WHAT IS BEING ASKED:
Please repeat only the rows from the line containing "Click the Updated timestamp line" through the line containing "tap(27, 56)", substituting "directory" for "folder" and leaving everything else unchanged.
## Begin MATERIALS PROVIDED
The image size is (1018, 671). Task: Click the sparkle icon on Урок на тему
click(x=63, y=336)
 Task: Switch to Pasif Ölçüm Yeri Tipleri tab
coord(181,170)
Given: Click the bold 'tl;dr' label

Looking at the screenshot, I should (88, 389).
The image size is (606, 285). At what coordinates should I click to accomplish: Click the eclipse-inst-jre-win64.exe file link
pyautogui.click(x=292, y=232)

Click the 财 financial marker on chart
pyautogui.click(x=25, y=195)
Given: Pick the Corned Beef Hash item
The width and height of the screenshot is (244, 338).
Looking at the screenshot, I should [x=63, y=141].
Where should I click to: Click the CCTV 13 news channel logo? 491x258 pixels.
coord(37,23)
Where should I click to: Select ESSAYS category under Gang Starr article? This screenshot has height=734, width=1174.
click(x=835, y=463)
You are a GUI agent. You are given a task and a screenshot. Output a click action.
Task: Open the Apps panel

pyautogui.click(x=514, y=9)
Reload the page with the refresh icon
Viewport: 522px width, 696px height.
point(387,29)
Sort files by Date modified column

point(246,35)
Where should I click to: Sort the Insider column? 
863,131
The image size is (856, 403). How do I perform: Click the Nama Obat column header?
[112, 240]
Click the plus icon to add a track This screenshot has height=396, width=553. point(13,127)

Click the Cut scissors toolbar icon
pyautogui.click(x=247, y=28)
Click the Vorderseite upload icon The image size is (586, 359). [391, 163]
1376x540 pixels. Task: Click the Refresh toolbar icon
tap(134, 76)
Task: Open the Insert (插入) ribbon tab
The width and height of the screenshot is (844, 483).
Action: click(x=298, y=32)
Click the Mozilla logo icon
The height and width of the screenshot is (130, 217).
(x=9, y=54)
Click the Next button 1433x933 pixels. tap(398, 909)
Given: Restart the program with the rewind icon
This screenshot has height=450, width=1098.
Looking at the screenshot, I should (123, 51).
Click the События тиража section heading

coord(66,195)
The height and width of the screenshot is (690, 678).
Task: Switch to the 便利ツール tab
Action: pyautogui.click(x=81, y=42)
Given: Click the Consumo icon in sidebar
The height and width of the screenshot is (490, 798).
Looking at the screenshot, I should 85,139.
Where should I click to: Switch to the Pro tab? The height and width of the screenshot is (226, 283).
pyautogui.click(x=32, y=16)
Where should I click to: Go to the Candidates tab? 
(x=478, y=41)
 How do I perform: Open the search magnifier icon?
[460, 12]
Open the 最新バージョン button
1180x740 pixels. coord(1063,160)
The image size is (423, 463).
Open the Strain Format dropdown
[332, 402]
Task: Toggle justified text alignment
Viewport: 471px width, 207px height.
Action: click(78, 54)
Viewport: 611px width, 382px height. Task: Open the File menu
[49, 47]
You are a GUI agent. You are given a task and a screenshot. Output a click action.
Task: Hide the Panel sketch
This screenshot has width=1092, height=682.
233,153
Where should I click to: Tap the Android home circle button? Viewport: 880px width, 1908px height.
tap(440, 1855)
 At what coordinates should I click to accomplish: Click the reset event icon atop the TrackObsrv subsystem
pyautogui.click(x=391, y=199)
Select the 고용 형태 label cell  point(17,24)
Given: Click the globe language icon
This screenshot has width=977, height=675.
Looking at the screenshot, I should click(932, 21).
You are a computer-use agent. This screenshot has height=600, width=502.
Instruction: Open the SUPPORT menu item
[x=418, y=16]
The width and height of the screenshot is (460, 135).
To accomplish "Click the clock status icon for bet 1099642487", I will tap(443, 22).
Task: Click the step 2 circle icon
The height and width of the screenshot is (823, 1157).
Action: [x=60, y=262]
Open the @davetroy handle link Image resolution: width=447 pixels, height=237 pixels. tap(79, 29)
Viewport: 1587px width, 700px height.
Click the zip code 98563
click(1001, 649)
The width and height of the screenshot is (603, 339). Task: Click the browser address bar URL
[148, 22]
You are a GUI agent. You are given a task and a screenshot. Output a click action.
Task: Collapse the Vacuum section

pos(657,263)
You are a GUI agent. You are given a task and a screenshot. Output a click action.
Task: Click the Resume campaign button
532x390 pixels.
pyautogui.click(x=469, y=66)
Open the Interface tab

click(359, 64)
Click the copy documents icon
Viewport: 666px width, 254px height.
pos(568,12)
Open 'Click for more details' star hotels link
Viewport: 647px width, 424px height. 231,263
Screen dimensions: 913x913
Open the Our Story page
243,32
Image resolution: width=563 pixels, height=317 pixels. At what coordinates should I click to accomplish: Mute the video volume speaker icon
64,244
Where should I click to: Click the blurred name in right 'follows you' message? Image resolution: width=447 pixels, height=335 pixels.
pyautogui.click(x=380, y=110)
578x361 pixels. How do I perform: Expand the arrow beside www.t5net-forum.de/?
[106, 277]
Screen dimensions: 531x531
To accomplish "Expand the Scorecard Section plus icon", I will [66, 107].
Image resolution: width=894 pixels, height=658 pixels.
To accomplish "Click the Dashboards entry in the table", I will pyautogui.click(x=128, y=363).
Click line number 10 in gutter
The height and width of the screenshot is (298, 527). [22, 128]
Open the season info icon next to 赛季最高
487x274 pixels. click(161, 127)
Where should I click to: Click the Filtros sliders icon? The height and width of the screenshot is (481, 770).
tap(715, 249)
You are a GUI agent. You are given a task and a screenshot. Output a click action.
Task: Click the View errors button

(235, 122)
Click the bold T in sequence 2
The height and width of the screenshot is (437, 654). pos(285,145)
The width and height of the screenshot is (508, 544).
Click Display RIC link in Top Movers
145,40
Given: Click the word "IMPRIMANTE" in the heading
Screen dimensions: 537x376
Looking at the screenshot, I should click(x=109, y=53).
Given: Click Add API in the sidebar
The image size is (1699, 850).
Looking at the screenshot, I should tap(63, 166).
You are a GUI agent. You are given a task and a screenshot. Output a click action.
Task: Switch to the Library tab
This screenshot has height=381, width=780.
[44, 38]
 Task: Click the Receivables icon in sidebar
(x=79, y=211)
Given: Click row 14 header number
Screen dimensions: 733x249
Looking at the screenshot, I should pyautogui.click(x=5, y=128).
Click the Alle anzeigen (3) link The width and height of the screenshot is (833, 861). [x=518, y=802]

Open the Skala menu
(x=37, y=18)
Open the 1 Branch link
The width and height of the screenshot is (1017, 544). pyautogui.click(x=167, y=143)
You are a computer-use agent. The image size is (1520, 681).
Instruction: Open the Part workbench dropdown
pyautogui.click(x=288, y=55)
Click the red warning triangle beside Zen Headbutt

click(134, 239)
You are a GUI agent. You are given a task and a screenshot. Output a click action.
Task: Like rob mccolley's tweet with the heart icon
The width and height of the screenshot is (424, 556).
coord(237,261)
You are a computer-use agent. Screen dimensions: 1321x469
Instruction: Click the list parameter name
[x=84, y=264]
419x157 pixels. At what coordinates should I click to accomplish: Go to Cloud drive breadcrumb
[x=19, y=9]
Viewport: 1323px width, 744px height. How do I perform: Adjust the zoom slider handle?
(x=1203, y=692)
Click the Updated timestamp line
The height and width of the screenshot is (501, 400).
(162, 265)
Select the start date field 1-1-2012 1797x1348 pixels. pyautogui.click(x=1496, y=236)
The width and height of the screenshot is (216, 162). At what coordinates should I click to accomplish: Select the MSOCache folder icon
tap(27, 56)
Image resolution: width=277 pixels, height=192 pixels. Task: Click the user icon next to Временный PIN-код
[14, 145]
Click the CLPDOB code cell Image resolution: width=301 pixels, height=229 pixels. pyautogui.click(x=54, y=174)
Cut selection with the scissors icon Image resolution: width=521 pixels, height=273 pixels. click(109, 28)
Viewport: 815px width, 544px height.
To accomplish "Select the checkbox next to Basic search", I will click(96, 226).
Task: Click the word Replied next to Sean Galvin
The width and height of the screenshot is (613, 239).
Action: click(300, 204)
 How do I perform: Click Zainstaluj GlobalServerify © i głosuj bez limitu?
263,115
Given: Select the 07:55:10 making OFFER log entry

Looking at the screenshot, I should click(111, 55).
## End MATERIALS PROVIDED
EXERCISE RESULT:
Click the Updated timestamp line
The height and width of the screenshot is (501, 400).
(162, 265)
Select the start date field 1-1-2012 1797x1348 pixels. pyautogui.click(x=1496, y=236)
The width and height of the screenshot is (216, 162). At what coordinates should I click to accomplish: Select the MSOCache directory icon
tap(27, 56)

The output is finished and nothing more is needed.